§ 01 What's tested
Arkansas runs the exam in two scored sections, with the national portion (80 items) covering general real estate principles and the state portion (30 items) covering Arkansas-specific licensing law and regulations. The state portion is anchored on Arkansas Code Annotated Title 17 Chapter 42 and the AREC Rules and Regulations.
National portion (80 scored items)
The national portion follows the Pearson VUE national real estate outline. Topic areas: real property characteristics, ownership and title, value and appraisal, contracts and agency, real estate practice, disclosures and environmental issues, financing and settlement, and math. Arkansas candidates should know the state operates under a title-theory model with deeds of trust commonly used as the security instrument, and the Arkansas Property Disclosure form layers on top of national disclosure content with state-specific exemption rules.
State portion (30 scored items)
The state portion is anchored on Ark. Code Title 17 Chapter 42 and AREC's Rules and Regulations. The major topic areas:
- License Law and AREC. Title 17 Chapter 42, AREC's structure and powers, the Salesperson / Broker / Principal Broker tier framework, license issuance and renewal, continuing education requirements, and the standards for license suspension and revocation.
- Agency in Arkansas. Arkansas recognizes single agency, dual agency (with informed written consent), and limited consensual dual agency. The Agency Disclosure must be presented to a buyer or seller at the first practical opportunity. The exam tests the disclosure timing and the duties owed under each relationship.
- Arkansas Property Disclosure Act. AREC requires the seller to deliver a Property Disclosure form for most residential transfers. Statutory exemptions include estate transfers, trustee-administered transfers, transfers between co-owners, court-ordered transfers, and other categories. The exam tests scenarios where the licensee has to identify whether the exemption applies.
- Trust accounts under AREC supervision. Arkansas's trust account rules require the Principal Broker to maintain a separate trust account at an Arkansas-chartered or federally chartered insured institution, with specific deposit-timing requirements under AREC's Rules.
- Arkansas fair housing. Federal Fair Housing layered with the Arkansas Fair Housing Act (Ark. Code Title 16 Chapter 123).
Standout state-specific content
Two Arkansas content areas almost always confuse candidates who studied from generic national materials:
- The exemption-heavy Property Disclosure Act framework. Arkansas's exemption list is broader than many states', and the licensee's role in identifying which transfer falls within or outside the disclosure regime is testable in scenario form. Candidates who studied a generic "Disclosure required" mental model from out-of-state materials miss the Arkansas-specific exemption questions.

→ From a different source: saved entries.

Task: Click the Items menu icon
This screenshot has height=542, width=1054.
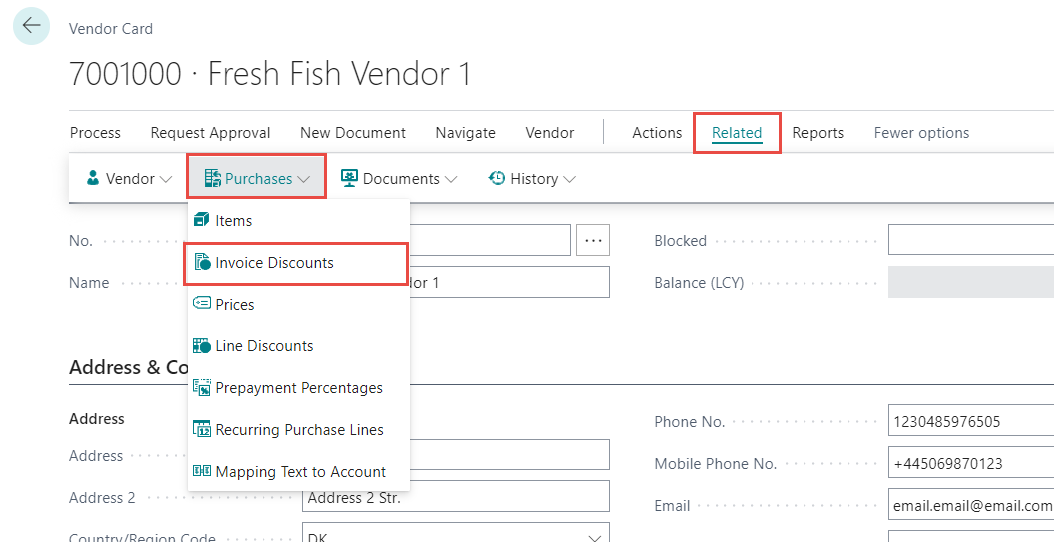Action: pos(202,220)
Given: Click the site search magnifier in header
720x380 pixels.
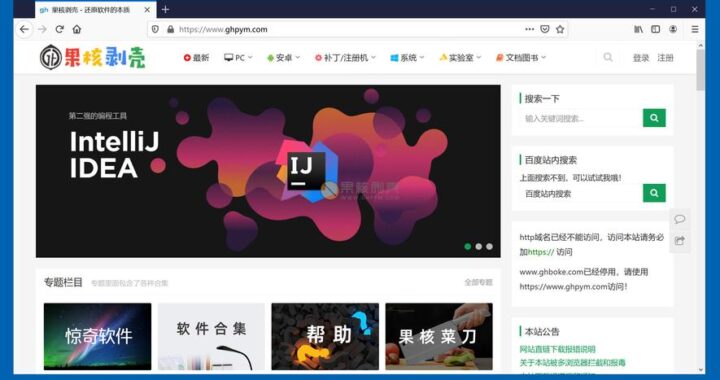Looking at the screenshot, I should 608,57.
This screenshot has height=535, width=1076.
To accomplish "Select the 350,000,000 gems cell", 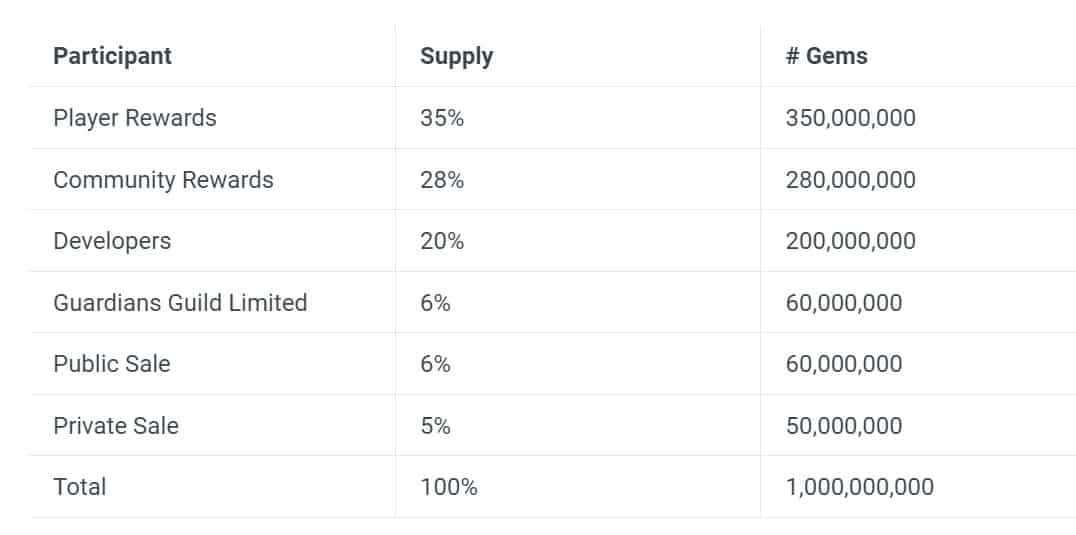I will pyautogui.click(x=850, y=118).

- The 30-item state portion's per-item weight. 30 items at 70% means 21 correct is the threshold, and any 9 missed items risks the section. Skimming any single Arkansas-specific topic costs proportionally more than in 40-item state portions.
§ 03 How to study
Arkansas's 60-hour pre-license course covers the national and state outlines, but the exam tests applied judgment in scenario questions that pull from Title 17 Chapter 42, the Property Disclosure Act exemption rules, and the trust account compliance requirements simultaneously.
What works in Arkansas is volume on practice questions tied to both the national and state outlines, with extra reps on the Property Disclosure Act exemption scenarios, the Agency Disclosure timing, and the trust account mechanics. Most who pass have worked through somewhere in the low thousands of practice questions before sitting.
Passd's Arkansas question bank is organized by both national and state content areas, with per-area accuracy tracked so you know whether your weak spot is Property Disclosure exemptions, agency disclosure, trust accounts, or finance before booking the exam. Your Passd Score updates as you answer and gives a single read on whether the test is in reach yet. Tier details are on the pricing page.
A few specific things help in Arkansas:
- Memorize the Property Disclosure Act exemption list. AREC publishes the exemptions. Knowing which transfers are exempt versus required is testable in scenario form.
- Read the Agency Disclosure form. AREC publishes it. The first-practical-opportunity timing rule is testable.
- Plan for 4 hours of focused work. The Arkansas exam is on the longer side relative to its 110-question count, which gives generous pacing if used wisely.
§ 04 What to expect on exam day
The Arkansas salesperson exam is administered at Pearson VUE testing centers across Arkansas (Little Rock, Fayetteville, Fort Smith, Jonesboro, and additional locations). You schedule directly through Pearson VUE after AREC has approved your pre-license course completion and authorized you to test.
On exam day:
- Arrive at least 30 minutes before your scheduled appointment. Late arrivals can be turned away.
- Bring two forms of valid signature identification, one of them government-issued with photo (driver's license, state ID, passport, or military ID). Names must match the AREC application.
- Personal items go in a locker. Phones, smart watches, study materials, food, and bound notes stay outside the testing room.
- Calculators are permitted with restrictions: silent, battery-operated, non-printing, and without an alphabetic keypad.
- The exam is closed-book.
Results print at the testing center after the exam, showing pass or fail per section plus your numeric score on each. Candidates who pass move into the licensure phase: AREC application, Principal Broker employment confirmation, fingerprint and background check, and the license fee. Candidates who fail one section can retake just that section, paying the per-section fee.
§ 05 Common mistakes
Arkansas candidates who fail the exam tend to fail in a handful of specific ways:
- Missing Property Disclosure exemptions. AREC's exemption-heavy disclosure framework is testable in detail. Candidates who studied a generic disclosure model miss the Arkansas-specific exemption scenarios.
- Underestimating the small state portion's per-item weight. 30 items at 70% leaves narrow margin. Skimming any topic loses recoverable points fast.
- Missing the Agency Disclosure timing. The form must be presented at the first practical opportunity. Late delivery is testable misconduct.
- Confusing dual agency with limited consensual dual agency. Arkansas recognizes both, with different consent rules. The exam tests the distinctions.
- Skipping the Arkansas Fair Housing Act overlay. State-level protections layer on the federal Fair Housing Act with Arkansas-specific enforcement mechanisms.
- Showing up without an unexpired ID or with a name mismatch. Pearson VUE turns candidates away for ID problems.